## WHAT YOU ARE ASKED TO DO
Copy out the final stretch of the listing: the line that contains "Kaution (53, 744)" and all lines after it, exactly as they appear.

## PROVIDED RECORDS
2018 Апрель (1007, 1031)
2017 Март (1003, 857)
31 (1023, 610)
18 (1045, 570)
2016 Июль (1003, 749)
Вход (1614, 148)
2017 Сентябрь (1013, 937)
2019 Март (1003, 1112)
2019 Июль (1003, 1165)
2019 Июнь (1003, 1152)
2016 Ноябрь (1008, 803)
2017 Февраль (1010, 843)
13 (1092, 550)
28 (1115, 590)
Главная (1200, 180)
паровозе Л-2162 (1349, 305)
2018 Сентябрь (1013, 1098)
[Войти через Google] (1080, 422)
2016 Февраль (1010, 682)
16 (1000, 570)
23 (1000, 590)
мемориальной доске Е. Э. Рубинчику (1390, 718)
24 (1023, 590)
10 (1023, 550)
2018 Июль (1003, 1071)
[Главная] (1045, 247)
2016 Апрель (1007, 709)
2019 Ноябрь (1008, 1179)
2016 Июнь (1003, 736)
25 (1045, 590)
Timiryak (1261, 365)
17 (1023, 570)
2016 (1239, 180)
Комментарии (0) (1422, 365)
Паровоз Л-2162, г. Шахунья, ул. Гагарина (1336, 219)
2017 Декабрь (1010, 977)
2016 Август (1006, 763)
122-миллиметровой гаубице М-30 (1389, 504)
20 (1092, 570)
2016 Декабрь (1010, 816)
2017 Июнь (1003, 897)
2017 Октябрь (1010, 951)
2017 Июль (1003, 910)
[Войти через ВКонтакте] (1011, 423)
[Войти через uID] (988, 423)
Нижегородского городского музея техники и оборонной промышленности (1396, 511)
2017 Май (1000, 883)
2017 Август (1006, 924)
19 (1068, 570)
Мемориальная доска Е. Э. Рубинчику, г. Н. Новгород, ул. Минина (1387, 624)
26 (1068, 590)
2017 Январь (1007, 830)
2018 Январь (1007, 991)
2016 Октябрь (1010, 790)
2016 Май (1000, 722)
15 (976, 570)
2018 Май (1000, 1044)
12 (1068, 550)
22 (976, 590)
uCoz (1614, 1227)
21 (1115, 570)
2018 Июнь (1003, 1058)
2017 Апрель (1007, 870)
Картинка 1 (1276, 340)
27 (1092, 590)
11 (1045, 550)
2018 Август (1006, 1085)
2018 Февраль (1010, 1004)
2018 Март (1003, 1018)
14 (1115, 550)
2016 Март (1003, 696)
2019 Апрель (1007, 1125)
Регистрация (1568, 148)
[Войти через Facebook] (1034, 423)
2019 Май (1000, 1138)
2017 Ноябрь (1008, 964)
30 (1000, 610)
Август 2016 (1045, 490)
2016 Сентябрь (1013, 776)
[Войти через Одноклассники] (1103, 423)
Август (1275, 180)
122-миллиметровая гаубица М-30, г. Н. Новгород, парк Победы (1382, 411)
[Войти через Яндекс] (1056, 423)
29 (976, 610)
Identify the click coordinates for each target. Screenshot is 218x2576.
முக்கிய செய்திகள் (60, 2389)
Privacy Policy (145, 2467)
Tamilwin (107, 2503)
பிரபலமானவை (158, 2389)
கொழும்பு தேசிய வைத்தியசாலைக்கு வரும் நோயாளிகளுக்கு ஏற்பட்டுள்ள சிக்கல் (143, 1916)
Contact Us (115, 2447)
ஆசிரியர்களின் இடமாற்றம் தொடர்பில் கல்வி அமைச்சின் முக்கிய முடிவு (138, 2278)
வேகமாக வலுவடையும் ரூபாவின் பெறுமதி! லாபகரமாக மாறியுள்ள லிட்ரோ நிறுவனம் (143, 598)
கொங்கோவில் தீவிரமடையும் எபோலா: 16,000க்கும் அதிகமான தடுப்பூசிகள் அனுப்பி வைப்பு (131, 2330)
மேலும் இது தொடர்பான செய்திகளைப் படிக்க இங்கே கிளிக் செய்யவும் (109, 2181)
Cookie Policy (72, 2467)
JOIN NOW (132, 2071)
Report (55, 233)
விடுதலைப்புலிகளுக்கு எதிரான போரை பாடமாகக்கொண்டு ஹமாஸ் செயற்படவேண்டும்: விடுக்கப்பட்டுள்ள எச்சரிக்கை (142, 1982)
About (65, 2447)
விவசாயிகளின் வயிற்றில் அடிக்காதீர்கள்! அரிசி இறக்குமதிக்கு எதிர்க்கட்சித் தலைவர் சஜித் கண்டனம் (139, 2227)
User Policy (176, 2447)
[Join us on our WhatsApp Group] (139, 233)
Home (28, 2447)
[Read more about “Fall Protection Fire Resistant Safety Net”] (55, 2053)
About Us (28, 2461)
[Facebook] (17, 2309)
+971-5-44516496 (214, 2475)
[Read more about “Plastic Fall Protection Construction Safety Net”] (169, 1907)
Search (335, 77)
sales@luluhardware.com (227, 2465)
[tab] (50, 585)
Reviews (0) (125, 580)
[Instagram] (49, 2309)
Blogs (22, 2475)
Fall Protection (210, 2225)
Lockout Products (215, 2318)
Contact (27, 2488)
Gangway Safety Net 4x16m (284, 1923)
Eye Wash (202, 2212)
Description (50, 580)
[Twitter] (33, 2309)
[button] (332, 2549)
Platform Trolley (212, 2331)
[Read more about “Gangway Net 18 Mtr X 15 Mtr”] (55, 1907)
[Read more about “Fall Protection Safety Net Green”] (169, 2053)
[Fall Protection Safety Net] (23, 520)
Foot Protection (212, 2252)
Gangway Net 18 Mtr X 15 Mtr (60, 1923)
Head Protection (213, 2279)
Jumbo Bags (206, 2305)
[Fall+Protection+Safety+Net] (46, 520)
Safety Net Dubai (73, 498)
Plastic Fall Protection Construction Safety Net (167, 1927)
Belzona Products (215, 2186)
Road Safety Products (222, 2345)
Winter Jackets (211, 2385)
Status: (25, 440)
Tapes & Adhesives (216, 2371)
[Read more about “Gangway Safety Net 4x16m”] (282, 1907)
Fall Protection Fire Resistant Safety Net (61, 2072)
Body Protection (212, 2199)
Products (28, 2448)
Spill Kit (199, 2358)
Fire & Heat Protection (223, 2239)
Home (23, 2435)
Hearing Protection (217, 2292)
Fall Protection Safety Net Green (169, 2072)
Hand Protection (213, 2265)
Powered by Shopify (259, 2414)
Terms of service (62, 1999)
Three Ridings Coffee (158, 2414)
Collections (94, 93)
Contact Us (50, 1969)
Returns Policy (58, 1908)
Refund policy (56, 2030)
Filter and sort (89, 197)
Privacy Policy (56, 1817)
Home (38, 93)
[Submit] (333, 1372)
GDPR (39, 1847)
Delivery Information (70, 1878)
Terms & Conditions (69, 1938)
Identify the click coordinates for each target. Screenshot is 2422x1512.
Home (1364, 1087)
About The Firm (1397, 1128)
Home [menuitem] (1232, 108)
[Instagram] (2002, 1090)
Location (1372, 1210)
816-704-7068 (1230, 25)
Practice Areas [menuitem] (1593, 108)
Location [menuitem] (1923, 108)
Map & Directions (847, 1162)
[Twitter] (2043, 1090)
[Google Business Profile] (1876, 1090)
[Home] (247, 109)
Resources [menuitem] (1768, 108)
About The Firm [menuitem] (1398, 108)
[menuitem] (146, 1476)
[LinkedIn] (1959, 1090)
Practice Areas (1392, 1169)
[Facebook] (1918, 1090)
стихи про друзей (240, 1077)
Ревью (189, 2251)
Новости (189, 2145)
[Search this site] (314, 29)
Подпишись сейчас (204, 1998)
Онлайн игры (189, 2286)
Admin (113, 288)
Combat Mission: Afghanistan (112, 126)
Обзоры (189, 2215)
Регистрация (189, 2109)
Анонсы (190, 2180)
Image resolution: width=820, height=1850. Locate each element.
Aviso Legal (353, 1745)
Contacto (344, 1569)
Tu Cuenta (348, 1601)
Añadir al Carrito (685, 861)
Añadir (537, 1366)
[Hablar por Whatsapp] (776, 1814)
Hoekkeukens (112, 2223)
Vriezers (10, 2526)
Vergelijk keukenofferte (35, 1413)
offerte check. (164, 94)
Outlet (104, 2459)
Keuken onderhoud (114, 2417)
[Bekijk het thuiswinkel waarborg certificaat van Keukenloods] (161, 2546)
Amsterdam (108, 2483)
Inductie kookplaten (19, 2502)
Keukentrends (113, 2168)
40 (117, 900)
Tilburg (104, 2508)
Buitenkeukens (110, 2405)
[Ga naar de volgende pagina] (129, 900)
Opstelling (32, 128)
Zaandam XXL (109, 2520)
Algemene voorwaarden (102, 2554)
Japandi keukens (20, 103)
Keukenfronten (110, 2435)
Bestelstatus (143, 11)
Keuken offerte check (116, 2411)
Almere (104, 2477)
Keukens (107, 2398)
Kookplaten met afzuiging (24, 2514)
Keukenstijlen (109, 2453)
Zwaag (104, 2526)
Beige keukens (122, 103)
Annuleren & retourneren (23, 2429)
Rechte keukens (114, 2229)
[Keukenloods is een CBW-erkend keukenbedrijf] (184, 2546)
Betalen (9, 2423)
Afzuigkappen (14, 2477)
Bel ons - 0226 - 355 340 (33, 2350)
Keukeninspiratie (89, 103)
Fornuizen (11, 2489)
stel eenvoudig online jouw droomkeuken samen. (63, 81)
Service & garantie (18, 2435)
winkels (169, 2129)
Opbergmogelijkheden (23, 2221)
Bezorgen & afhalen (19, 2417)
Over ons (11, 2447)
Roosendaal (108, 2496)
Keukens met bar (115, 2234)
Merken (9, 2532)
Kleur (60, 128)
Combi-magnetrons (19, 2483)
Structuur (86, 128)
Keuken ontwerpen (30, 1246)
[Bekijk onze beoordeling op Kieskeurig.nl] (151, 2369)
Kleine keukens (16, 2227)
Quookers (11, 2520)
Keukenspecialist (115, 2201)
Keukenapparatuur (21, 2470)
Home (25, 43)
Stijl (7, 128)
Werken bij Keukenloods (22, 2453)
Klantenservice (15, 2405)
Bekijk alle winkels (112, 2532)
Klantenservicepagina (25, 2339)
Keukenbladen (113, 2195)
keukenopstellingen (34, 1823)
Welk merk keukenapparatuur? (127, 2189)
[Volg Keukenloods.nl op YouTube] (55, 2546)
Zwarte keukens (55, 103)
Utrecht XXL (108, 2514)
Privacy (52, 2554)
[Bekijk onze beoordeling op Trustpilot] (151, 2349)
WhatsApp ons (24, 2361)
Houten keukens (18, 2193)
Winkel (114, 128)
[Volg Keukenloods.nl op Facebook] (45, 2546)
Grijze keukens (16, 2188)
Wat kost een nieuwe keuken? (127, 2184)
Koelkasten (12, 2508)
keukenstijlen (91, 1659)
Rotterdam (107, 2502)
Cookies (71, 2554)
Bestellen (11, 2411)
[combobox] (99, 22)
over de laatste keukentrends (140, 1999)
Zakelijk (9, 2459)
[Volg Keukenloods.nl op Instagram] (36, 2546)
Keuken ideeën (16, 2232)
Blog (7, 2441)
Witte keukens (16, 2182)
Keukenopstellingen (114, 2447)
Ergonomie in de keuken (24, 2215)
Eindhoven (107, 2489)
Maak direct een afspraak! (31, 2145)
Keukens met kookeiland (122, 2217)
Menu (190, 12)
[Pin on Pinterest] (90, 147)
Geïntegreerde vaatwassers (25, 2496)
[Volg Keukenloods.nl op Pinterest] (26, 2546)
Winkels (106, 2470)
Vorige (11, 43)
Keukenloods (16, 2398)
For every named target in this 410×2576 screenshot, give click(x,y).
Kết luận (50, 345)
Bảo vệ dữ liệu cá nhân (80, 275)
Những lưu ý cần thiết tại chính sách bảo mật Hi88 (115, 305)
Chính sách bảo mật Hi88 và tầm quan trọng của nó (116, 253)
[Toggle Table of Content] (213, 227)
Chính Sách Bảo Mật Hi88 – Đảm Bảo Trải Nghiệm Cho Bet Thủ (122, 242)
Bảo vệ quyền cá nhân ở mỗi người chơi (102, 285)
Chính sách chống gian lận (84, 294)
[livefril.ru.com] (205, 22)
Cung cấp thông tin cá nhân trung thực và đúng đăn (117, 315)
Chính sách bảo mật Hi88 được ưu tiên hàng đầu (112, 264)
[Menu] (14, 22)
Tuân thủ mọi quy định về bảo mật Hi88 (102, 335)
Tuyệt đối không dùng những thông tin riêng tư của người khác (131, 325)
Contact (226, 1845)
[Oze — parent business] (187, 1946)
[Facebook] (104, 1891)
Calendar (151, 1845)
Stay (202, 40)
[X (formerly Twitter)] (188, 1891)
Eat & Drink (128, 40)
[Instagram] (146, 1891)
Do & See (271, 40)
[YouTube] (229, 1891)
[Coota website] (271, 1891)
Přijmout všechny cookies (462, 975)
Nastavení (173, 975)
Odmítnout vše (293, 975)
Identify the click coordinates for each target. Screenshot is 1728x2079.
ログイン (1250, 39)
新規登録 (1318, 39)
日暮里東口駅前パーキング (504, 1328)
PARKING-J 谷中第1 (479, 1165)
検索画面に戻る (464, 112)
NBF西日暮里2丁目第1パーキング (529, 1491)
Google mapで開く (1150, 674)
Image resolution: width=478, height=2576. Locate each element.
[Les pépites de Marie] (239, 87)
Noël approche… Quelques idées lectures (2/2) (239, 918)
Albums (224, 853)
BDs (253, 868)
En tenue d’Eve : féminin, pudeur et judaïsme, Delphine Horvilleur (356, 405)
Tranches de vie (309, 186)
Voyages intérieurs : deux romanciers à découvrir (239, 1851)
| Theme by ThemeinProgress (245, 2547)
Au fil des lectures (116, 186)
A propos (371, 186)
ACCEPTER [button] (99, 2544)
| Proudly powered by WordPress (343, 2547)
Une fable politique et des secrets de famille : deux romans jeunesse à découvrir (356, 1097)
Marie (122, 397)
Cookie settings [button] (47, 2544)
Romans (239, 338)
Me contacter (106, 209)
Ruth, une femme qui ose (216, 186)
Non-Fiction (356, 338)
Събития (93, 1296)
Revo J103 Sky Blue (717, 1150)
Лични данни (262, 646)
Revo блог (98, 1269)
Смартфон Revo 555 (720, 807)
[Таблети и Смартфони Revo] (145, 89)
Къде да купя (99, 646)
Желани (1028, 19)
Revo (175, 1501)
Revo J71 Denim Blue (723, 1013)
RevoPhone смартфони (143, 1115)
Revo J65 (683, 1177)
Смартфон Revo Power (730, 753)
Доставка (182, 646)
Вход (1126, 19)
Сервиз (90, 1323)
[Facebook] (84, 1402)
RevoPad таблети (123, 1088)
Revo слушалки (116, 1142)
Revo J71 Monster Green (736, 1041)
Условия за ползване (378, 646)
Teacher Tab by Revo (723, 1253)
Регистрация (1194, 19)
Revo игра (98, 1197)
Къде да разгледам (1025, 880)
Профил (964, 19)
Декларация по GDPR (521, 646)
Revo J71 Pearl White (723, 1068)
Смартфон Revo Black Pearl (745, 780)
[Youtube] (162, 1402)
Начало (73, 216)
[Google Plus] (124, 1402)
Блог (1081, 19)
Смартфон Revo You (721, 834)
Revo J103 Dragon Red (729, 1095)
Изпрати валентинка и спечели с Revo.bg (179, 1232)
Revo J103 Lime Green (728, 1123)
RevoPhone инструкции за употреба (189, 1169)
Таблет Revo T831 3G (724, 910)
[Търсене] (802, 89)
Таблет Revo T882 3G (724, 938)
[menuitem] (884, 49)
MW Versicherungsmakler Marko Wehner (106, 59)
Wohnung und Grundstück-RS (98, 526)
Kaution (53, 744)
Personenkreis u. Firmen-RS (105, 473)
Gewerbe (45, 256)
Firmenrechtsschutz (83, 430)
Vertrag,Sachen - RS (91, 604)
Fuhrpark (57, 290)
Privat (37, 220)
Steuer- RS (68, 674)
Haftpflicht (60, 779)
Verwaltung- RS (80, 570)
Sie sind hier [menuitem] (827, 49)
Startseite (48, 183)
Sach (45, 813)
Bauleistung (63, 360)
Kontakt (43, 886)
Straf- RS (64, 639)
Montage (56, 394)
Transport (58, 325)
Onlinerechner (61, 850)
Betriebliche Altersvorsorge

## SOLUTION TO THIS PROBLEM
Kaution (53, 744)
Personenkreis u. Firmen-RS (105, 473)
Gewerbe (45, 256)
Firmenrechtsschutz (83, 430)
Vertrag,Sachen - RS (91, 604)
Fuhrpark (57, 290)
Privat (37, 220)
Steuer- RS (68, 674)
Haftpflicht (60, 779)
Verwaltung- RS (80, 570)
Sie sind hier [menuitem] (827, 49)
Startseite (48, 183)
Sach (45, 813)
Bauleistung (63, 360)
Kontakt (43, 886)
Straf- RS (64, 639)
Montage (56, 394)
Transport (58, 325)
Onlinerechner (61, 850)
Betriebliche Altersvorsorge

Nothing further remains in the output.